= Chinese People's National Salvation Association =

Defunct political group in mainland China

The Chinese People's National Salvation Association (中国人民救国会) was a left-wing political faction in China.

== History ==
The He–Umezu Agreement of 1935 between the Republic of China and the Empire of Japan led to the withdrawal of the Nationalist government's political and military forces from North China, deepening the crisis in North China's special status. This sparked the December 9th Movement, a student movement in Beiping and Tianjin dedicated to national salvation against Japanese aggression. The national anti-Japanese movement surged, and the left-wing cultural movement led by the Chinese Communist Party (CCP), based on the August 1 Declaration, quickly shifted towards establishing a united front of cultural circles for national salvation against Japan. On 12 December 1935, Tao Xingzhi, along with Ma Xiangbo, Hu Yuzhi, Shen Junru, Zou Taofen, Wang Zaoshi, Li Gongpu, and over 280 others, jointly issued the Declaration of the Shanghai Cultural Circles' National Salvation Movement, proposing eight anti-Japanese measures. In January 1936, the Shanghai Cultural Circles' National Salvation Association adopted the Shanghai Cultural Circles' National Salvation Association's National Crisis Education Plan, drafted by Tao Xingzhi. In February 1936, the National Crisis Education Society was established, centered around the educational institutions founded by Tao Xingzhi, and adopted the Declaration of the Establishment of the National Crisis Education Society. Zhang Jingfu served as the Party Secretary of the National Crisis Education Society.

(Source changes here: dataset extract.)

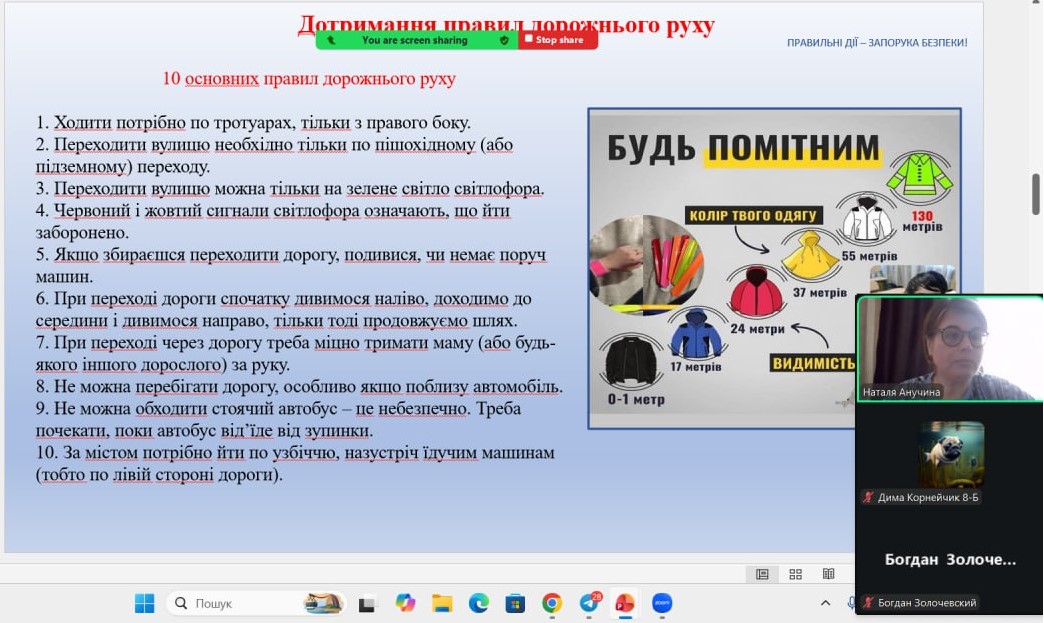Switch to Slide Sorter view
This screenshot has width=1044, height=623.
(795, 574)

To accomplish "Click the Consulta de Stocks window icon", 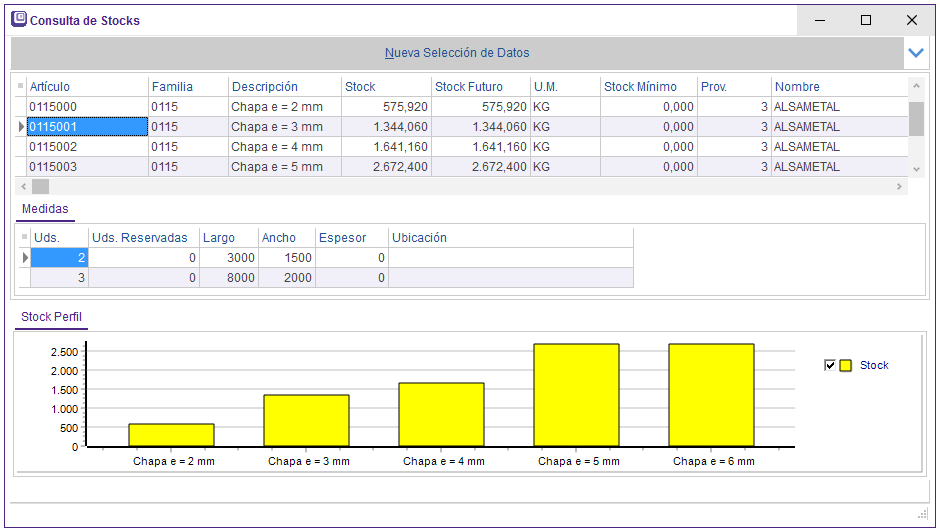I will tap(18, 19).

The National Salvation Federation of All Circles was established in Shanghai on 31 May 1936. It was a nationwide anti-Japanese national salvation organization centered in Shanghai with a broad mass base. Fifteen people, including Soong Ching-ling, Shen Junru, Zou Taofen, Zhang Naiqi, Li Gongpu, Sha Qianli, Shi Liang, Wang Zaoshi, and Tao Xingzhi, were elected as standing committee members. On 15 July 1936, the Hong Kong-based Life Daily published an article titled Several Basic Conditions and Minimum Requirements for Unity Against Aggression, jointly signed by four leaders of the National Salvation Federation: Tao Xingzhi, Zou Taofen, Shen Junru, and Zhang Naiqi, actively responding to the CCP's August 1 Declaration in Paris, published Mao Zedong's open letter in response to Zhang, Tao, Zou, Shen, and all members of the National Salvation Federation, expressing "a sincere hope for unity and joint struggle to save the life of the motherland." During his two-plus years in Europe and America, Tao Xingzhi comprehensively promoted the CCP's advocacy of a united front against Japanese aggression to overseas Chinese and students, and promoted the establishment of the All-American Overseas Chinese National Salvation Association and the All-European Overseas Chinese Anti-Japanese National Salvation Association on 20 September 1936.

The association joined the China Democratic Political League (later renamed the China Democratic League) in 1941, becoming a progressive force within the League. After Japan's surrender in World War II in 1945, the association was renamed the Chinese People's Salvation Association and dedicated himself to the democratic, peaceful, and patriotic movement. On 18 December 1949, after the founding of the People's Republic of China, the Chinese People's Salvation Association, led by Shen Junru, held tea parties simultaneously in Beijing, Shanghai, and Guangzhou. Given that all the political propositions of the Salvation Association had been realized, the Chinese People's Salvation Association was declared to be closed. Shen Junru and nine others were elected to organize the Chinese People's Salvation Association Memorial Committee to handle matters related to the permanent commemoration of Zou Taofen, Tao Xingzhi, Li Gongpu, Du Chongyuan, and other members who sacrificed their lives for the national salvation movement.